Una transformación significativa acaba de aterrizar en el fútbol internacional, y ya está dando de qué hablar entre arqueros y entrenadores. La FIFA introdujo una modificación a la Regla 12 del reglamento de juego, que se está probando oficialmente durante el Mundial de Clubes 2025, y que podría revolucionar el comportamiento de los porteros bajo los tres palos.
Durante años, ha sido una táctica común que los guardametas retengan el balón varios segundos luego de atraparlo, especialmente cuando su equipo tiene la ventaja en el marcador. Aunque el reglamento indicaba que no se debía exceder de seis segundos, la sanción —un tiro libre indirecto desde dentro del área— rara vez se aplicaba, y se convirtió más en una recomendación que en una norma efectiva.
Eso está cambiando.
De indirecto a tiro de esquina: una sanción mucho más peligrosa
A partir de ahora, si el portero retiene el balón más de ocho segundos, el árbitro deberá señalar un tiro de esquina a favor del rival, sustituyendo el antiguo cobro indirecto. Esta modificación pretende evitar que los arqueros usen el tiempo como un arma para romper el ritmo del partido.
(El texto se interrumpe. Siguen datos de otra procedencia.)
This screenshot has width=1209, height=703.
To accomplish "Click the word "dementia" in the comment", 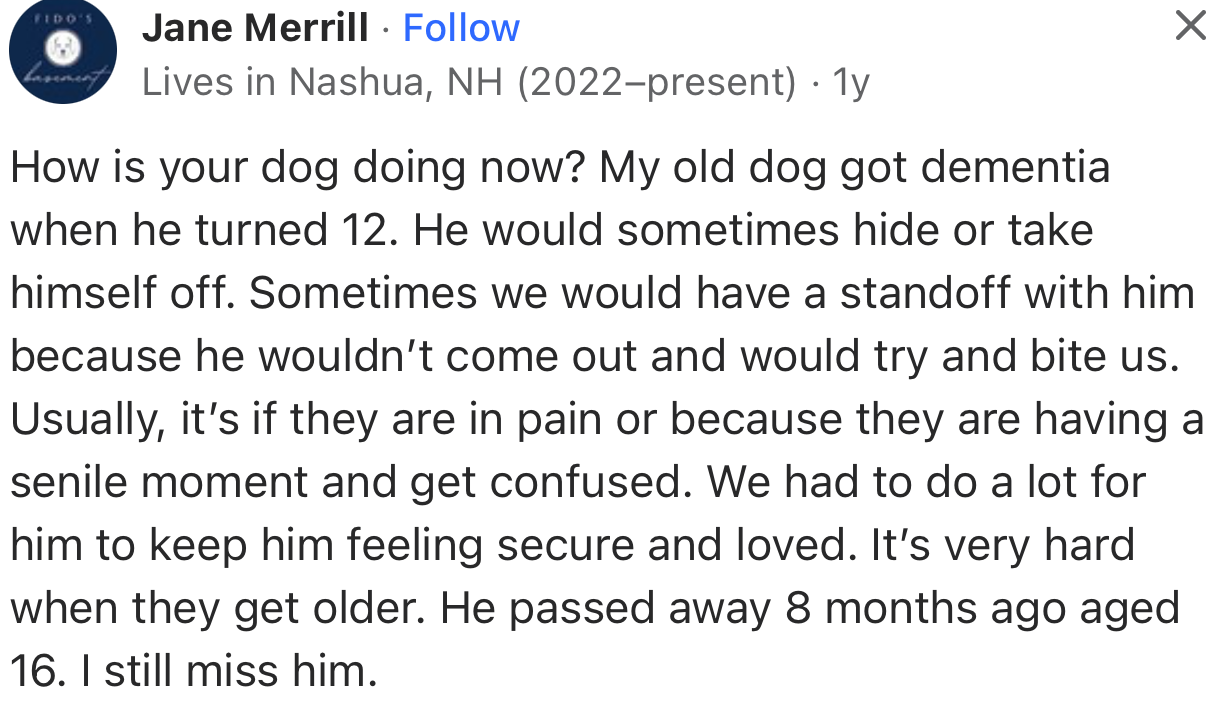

El anuncio se hizo oficial antes del inicio del campeonato, durante una conferencia de prensa organizada por la FIFA. La medida fue respaldada por datos recogidos durante pruebas anteriores, que mostraron un efecto positivo en la dinámica de los encuentros. El portal deportivo AS fue uno de los medios que replicó el comunicado del ente rector.
Según el documento, los árbitros contarán con una herramienta visual para cronometrar el tiempo: una cuenta regresiva de cinco segundos que inicia después del tercer segundo de retención, dando un margen razonable pero preciso para actuar.
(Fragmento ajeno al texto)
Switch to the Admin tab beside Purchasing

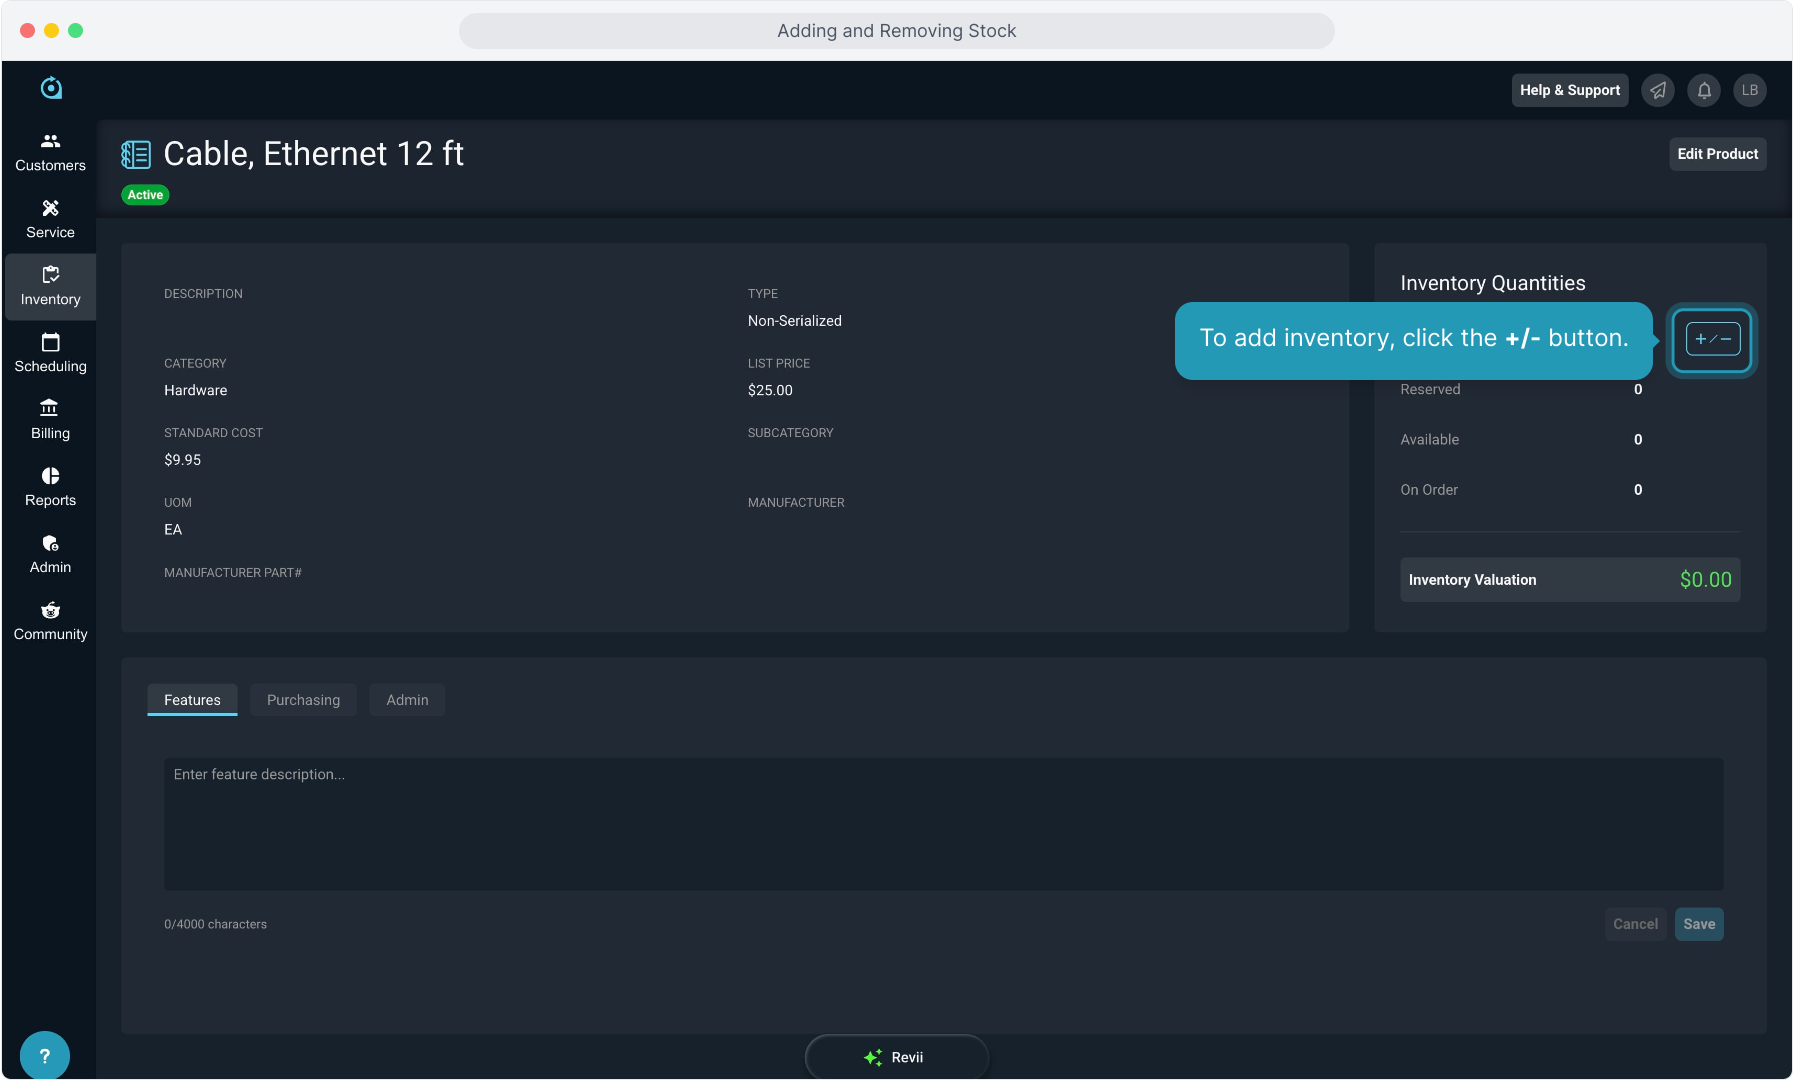click(x=407, y=700)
Más presión para los porteros… y más oportunidades para el rival
Esta nueva disposición genera un cambio estratégico importante. Mientras antes la sanción era poco efectiva —difícil de cobrar y fácil de evitar—, ahora un tiro de esquina representa una jugada ofensiva de alto riesgo. En partidos cerrados, puede ser la diferencia entre un empate y una derrota.
No es casualidad que la FIFA haya decidido probar esta modificación en un torneo tan expuesto como el Mundial de Clubes, que este año arrancó con un empate 0-0 entre el Inter Miami y el Al Ahly de Egipto. Se busca medir el impacto real en un entorno competitivo de alto nivel, con equipos como Bayern Múnich, que ya ha sentido esta presión extra sobre sus porteros, como Manuel Neuer.
¿Qué significa esto para el futuro del fútbol?
Si esta regla demuestra ser efectiva en el torneo, es muy probable que se extienda a otras competiciones oficiales, incluidas ligas nacionales, eliminatorias mundialistas y hasta el propio Mundial de la FIFA. Esto obligaría a los porteros y sus entrenadores a adaptar rápidamente sus estrategias de manejo del tiempo.
Además, esta medida responde a una exigencia creciente de los aficionados y analistas por un fútbol más ágil, justo y sin tantas “pausas tácticas” disfrazadas. La pelota deberá rodar más, y los equipos tendrán que pensar dos veces antes de dormirse con el marcador a favor.